My son came home with a detention for forgetting his book in another class.
I’m not the teacher, but if there are punishments on kids for forgetting, I’ll just be thankful I”m not in school being policed or I’d be in trouble hourly!
The problem I had with the detention is that it was at 7:30AM. AM. Before school. Before my morning is complete. Before I pick up all the neighborhood kids for carpool.
Wait ….Mom is not headed for detention….why do I have to stress to rearange five other kids and my morning because one son has detention?
I was on a complaining rolling rant last night, “No…how is early morning detention going to prove anything? It’s just creating stess! Havoic! I”m calling the school! He can suffer a punishment during recess or lunch! Not screw with my morning!”
The husband suddenly stopped me and said, “Hey, this is good for him. Getting up a little earlier. It’s no problem fo rme. I’ll stay home from work and get him to school by 7:30am.”
“Oh….okay.” Ranting over. Problem solved.
This morning, my son woke up early, while the husband chose to sleep in an extra 10 minutes. My son came down at 6:50am and together we packed up his bag, got his ‘due-today’ science project ready by the door and even made his favorite egg breakfast!
At 7:15am, my son and I were both were milling about waiting for my husband, now in the shower to come down and take my son to school. At 7:20 totally ready to walk out the door, my son was still eating slowly knowing full well that my husband still had to pack up his work computer and make his own breakfast before they could leave the house.
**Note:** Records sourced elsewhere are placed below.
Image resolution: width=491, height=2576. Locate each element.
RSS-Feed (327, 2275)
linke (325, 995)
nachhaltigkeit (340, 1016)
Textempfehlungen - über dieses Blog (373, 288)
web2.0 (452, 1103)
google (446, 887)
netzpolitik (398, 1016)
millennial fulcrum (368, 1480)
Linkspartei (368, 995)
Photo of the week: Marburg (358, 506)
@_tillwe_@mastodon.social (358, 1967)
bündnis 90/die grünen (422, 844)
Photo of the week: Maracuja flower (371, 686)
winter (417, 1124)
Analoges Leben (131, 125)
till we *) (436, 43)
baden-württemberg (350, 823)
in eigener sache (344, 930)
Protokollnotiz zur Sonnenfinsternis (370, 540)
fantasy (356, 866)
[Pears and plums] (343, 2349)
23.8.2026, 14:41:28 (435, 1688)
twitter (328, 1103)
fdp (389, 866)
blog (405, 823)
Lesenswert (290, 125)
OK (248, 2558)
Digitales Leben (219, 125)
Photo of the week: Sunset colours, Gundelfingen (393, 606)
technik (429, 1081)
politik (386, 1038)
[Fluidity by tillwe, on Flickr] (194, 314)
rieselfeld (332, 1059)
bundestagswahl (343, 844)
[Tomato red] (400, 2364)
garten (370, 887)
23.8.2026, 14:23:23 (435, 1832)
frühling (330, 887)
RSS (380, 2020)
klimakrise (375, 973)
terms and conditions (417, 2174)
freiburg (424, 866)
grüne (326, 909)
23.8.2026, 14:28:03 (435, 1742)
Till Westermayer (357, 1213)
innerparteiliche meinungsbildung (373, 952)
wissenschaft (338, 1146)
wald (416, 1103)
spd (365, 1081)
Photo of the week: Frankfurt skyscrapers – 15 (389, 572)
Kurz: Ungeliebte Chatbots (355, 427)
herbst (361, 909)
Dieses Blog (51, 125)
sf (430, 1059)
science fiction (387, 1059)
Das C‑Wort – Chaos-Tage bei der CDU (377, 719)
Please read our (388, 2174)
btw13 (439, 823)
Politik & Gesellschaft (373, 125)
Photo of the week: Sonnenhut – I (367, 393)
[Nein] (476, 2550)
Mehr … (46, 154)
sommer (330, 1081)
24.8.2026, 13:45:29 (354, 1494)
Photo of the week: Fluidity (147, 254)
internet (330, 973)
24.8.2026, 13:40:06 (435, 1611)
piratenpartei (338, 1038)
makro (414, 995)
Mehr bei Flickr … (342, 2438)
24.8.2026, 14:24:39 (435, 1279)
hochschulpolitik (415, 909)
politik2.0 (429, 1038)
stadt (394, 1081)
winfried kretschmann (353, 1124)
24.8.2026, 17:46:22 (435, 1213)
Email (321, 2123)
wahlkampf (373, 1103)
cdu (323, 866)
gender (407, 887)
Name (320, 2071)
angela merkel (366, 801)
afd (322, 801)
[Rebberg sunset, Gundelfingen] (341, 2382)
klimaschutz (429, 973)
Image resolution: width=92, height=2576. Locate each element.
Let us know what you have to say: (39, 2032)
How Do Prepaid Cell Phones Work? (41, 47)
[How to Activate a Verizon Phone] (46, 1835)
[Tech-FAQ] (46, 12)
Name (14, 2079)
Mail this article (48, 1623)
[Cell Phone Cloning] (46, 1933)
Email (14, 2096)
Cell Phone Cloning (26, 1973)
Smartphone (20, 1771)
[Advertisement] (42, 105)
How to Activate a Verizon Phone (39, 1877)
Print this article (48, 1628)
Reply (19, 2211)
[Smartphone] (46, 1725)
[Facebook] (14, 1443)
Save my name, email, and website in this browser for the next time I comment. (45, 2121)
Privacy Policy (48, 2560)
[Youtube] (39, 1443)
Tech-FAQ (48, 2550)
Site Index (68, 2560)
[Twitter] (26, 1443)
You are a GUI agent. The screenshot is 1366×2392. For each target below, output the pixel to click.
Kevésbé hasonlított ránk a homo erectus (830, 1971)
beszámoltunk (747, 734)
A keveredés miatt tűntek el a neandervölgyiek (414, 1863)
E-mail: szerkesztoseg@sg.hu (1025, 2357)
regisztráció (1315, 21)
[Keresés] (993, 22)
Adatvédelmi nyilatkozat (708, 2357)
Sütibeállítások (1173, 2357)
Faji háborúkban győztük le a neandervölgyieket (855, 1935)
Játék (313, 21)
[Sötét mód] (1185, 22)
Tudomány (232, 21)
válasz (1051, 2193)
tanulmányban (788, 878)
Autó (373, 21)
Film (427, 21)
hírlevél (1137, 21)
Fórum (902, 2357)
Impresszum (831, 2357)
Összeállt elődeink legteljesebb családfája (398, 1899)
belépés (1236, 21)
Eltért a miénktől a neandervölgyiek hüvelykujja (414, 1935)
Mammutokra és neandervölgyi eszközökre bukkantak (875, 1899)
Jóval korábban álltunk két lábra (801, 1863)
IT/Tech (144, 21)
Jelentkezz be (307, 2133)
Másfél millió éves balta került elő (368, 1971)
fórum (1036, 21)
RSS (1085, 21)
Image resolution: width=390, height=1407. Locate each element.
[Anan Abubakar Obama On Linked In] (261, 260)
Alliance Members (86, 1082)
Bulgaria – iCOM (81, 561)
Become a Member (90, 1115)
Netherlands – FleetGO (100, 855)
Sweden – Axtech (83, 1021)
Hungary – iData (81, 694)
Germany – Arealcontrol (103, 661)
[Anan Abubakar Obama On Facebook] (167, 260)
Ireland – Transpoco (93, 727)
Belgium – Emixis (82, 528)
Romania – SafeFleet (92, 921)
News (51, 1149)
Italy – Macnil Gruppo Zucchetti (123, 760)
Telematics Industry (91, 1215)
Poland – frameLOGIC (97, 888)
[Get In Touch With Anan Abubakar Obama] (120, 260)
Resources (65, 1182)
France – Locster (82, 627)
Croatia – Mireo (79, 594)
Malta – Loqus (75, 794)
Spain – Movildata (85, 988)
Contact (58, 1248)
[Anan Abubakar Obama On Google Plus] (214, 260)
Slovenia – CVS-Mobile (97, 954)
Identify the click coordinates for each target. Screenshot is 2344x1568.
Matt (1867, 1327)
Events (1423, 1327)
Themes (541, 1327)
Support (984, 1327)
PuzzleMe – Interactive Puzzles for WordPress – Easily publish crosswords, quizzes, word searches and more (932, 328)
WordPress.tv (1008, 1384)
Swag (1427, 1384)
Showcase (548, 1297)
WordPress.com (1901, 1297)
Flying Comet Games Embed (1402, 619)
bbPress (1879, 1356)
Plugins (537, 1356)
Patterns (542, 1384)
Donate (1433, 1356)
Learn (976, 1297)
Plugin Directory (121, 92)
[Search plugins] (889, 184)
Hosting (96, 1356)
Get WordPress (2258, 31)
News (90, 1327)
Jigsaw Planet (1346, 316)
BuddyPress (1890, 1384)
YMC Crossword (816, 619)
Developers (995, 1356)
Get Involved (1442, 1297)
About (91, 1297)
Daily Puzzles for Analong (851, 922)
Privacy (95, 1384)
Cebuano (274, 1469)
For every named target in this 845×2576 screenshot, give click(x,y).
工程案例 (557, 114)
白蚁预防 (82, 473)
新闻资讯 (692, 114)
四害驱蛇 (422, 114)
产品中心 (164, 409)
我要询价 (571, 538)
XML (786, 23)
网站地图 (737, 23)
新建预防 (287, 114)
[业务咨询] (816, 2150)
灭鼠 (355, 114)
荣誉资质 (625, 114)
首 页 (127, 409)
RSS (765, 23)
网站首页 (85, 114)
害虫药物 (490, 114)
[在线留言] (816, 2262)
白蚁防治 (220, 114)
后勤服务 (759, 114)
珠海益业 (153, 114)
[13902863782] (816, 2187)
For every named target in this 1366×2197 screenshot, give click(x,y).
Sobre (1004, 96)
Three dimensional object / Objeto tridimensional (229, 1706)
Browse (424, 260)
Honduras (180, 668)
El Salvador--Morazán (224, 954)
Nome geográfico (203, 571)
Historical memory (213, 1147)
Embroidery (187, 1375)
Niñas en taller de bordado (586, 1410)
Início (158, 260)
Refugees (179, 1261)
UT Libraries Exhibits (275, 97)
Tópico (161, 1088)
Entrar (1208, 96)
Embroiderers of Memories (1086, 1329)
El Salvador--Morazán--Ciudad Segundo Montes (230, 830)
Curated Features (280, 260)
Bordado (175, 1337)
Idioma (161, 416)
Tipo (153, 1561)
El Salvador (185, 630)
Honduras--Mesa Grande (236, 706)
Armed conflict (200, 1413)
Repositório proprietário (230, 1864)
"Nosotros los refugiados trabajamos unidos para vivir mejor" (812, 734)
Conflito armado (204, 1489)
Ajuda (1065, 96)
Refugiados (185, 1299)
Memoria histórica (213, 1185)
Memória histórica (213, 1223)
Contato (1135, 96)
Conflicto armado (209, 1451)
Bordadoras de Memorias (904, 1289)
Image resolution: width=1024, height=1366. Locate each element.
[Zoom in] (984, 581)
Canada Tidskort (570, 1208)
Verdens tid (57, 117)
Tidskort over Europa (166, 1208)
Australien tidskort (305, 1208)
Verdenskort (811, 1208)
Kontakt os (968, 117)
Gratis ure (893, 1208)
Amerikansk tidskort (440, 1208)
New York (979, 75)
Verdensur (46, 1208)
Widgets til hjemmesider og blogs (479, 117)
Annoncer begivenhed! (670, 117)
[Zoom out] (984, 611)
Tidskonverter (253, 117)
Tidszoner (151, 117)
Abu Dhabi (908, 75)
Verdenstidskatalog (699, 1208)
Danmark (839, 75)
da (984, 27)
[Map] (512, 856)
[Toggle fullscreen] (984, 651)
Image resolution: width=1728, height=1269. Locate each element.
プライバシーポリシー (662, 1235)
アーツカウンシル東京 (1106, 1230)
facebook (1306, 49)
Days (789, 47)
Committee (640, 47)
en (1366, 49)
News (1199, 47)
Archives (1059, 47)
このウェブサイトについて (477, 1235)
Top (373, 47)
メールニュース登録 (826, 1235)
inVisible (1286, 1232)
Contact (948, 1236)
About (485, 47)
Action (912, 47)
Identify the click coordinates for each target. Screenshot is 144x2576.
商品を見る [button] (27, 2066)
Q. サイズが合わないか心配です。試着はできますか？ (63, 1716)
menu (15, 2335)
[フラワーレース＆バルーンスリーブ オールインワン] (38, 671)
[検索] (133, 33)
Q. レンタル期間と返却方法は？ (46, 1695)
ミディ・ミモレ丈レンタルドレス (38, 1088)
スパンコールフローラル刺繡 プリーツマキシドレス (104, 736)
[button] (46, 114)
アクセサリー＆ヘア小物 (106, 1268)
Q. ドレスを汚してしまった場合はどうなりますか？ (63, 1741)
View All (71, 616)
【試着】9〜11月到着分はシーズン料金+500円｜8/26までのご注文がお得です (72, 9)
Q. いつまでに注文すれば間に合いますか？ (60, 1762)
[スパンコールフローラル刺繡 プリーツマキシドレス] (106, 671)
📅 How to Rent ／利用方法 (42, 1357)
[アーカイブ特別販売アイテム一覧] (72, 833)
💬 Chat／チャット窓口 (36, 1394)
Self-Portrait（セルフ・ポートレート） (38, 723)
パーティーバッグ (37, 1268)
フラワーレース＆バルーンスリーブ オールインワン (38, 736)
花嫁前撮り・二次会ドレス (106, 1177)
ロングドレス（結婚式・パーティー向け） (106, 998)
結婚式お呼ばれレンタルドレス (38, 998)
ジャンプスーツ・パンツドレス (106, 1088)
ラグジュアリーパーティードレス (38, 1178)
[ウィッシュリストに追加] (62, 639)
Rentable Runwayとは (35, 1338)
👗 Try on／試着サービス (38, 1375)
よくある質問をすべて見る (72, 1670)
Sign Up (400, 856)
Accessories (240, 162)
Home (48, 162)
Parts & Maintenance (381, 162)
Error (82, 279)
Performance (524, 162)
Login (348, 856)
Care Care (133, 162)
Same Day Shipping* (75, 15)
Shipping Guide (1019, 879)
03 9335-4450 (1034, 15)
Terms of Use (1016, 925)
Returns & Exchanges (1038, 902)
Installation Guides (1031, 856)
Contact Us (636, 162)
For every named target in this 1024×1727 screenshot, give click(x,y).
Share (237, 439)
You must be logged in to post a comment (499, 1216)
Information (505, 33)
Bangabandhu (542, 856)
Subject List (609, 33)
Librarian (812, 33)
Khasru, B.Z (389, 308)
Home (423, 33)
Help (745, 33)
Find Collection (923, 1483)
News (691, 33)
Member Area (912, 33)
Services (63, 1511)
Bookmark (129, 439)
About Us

Then, like a California tornado (that doesn’t exist, but if it did, it would sound similar to the noise coming from my own home this morning) the husband began yelling at my son that if my son woke up earlier they wouldn’t be late.
The husband then spouted off a few more comments that included, “I’m not taking you to school today! You need to call your teacher and tell her why you didn’t make it to detention!”
To say my 12 year old was devistated doesn’t even touch the emotions I played witness to coming out of my child.
But now, ‘Mom’ was back on the hook to call school and explain now (after the fact) why my child wasn’t at detention.
Going back to my original point: Detention shouldn’t inconvenience the parent, but the child that receives it. It should teach a lesson, so a child learns from it, so he won’t do it again.
Sadly all my son learned was: Don’t ask Dad to take you to school…ever.
I’m sure in a few hours the husband will realize he was the cause of this morning’s events and maybe even appologize to me or even agree with me that any detention causing parents stress or worry aren’t doing anyone any good.